Your instructions.
In the data below, find each line carrying the string "click" and copy it out.

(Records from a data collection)

────────────────────────────────────────

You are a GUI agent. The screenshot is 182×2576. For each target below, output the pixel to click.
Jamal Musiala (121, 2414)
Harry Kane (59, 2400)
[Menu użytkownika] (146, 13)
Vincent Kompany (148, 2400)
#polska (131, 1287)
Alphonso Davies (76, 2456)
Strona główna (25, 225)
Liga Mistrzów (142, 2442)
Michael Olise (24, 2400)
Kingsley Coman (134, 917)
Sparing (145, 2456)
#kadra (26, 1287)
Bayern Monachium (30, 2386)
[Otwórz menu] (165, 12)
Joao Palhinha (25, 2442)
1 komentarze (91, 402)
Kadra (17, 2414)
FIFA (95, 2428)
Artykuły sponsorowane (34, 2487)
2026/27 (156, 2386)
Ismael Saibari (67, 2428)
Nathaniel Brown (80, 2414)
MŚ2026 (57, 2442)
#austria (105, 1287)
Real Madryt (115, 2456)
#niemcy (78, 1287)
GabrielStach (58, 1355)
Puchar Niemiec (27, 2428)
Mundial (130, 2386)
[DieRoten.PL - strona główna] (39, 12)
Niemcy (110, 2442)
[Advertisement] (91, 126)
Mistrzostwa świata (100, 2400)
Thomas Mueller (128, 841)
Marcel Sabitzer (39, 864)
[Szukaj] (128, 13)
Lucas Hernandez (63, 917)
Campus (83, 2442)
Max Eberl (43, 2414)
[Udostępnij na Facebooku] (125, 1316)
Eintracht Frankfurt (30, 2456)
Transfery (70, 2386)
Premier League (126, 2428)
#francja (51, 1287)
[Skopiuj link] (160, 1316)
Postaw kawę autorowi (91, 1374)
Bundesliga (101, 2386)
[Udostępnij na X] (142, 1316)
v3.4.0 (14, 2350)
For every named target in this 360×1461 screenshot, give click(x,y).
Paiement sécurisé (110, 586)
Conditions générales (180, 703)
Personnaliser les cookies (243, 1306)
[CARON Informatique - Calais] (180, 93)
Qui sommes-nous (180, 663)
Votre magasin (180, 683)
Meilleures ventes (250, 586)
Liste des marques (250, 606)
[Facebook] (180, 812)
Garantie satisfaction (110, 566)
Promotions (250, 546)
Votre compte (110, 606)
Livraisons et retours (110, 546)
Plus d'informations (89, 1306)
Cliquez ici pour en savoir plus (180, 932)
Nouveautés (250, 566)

────────────────────────────────────────

Output.
You are a GUI agent. The screenshot is 182×2576. For each target below, output the pixel to click.
For every named target in this 360×1461 screenshot, give click(x,y).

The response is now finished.